### Exercise task:
Please turn every line of the material below into a Markdown table with two columns, Row and Line, numbering the rows in order and leaving out blank lines.

### Listed entries:
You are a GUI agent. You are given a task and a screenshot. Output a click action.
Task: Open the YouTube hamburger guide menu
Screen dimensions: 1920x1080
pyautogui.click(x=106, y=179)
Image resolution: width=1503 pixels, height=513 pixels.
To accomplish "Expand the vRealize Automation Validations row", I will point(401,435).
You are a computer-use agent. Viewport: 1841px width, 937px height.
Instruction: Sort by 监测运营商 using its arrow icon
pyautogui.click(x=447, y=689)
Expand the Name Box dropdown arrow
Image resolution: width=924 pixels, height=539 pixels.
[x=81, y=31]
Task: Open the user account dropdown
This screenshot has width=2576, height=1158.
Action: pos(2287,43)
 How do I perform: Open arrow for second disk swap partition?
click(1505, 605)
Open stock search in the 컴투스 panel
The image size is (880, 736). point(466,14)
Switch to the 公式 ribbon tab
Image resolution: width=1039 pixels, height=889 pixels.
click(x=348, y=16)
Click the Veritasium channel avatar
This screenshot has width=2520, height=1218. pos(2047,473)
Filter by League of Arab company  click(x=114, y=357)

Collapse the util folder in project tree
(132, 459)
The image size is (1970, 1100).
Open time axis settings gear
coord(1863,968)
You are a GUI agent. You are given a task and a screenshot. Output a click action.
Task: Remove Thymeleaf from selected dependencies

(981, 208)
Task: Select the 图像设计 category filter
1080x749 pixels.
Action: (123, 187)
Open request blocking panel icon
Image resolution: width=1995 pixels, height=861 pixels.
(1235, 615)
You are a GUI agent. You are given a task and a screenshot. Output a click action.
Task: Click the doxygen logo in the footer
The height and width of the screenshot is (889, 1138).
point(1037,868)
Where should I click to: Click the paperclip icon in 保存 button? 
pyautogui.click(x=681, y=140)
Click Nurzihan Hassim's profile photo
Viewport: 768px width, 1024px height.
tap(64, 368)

### Output for this exercise:
| Row | Line |
|---|---|
| 1 | You are a GUI agent. You are given a task and a screenshot. Output a click action. |
| 2 | Task: Open the YouTube hamburger guide menu |
| 3 | Screen dimensions: 1920x1080 |
| 4 | pyautogui.click(x=106, y=179) |
| 5 | Image resolution: width=1503 pixels, height=513 pixels. |
| 6 | To accomplish "Expand the vRealize Automation Validations row", I will point(401,435). |
| 7 | You are a computer-use agent. Viewport: 1841px width, 937px height. |
| 8 | Instruction: Sort by 监测运营商 using its arrow icon |
| 9 | pyautogui.click(x=447, y=689) |
| 10 | Expand the Name Box dropdown arrow |
| 11 | Image resolution: width=924 pixels, height=539 pixels. |
| 12 | [x=81, y=31] |
| 13 | Task: Open the user account dropdown |
| 14 | This screenshot has width=2576, height=1158. |
| 15 | Action: pos(2287,43) |
| 16 |  How do I perform: Open arrow for second disk swap partition? |
| 17 | click(1505, 605) |
| 18 | Open stock search in the 컴투스 panel |
| 19 | The image size is (880, 736). point(466,14) |
| 20 | Switch to the 公式 ribbon tab |
| 21 | Image resolution: width=1039 pixels, height=889 pixels. |
| 22 | click(x=348, y=16) |
| 23 | Click the Veritasium channel avatar |
| 24 | This screenshot has width=2520, height=1218. pos(2047,473) |
| 25 | Filter by League of Arab company  click(x=114, y=357) |
| 26 | Collapse the util folder in project tree |
| 27 | (132, 459) |
| 28 | The image size is (1970, 1100). |
| 29 | Open time axis settings gear |
| 30 | coord(1863,968) |
| 31 | You are a GUI agent. You are given a task and a screenshot. Output a click action. |
| 32 | Task: Remove Thymeleaf from selected dependencies |
| 33 | (981, 208) |
| 34 | Task: Select the 图像设计 category filter |
| 35 | 1080x749 pixels. |
| 36 | Action: (123, 187) |
| 37 | Open request blocking panel icon |
| 38 | Image resolution: width=1995 pixels, height=861 pixels. |
| 39 | (1235, 615) |
| 40 | You are a GUI agent. You are given a task and a screenshot. Output a click action. |
| 41 | Task: Click the doxygen logo in the footer |
| 42 | The height and width of the screenshot is (889, 1138). |
| 43 | point(1037,868) |
| 44 | Where should I click to: Click the paperclip icon in 保存 button?  |
| 45 | pyautogui.click(x=681, y=140) |
| 46 | Click Nurzihan Hassim's profile photo |
| 47 | Viewport: 768px width, 1024px height. |
| 48 | tap(64, 368) |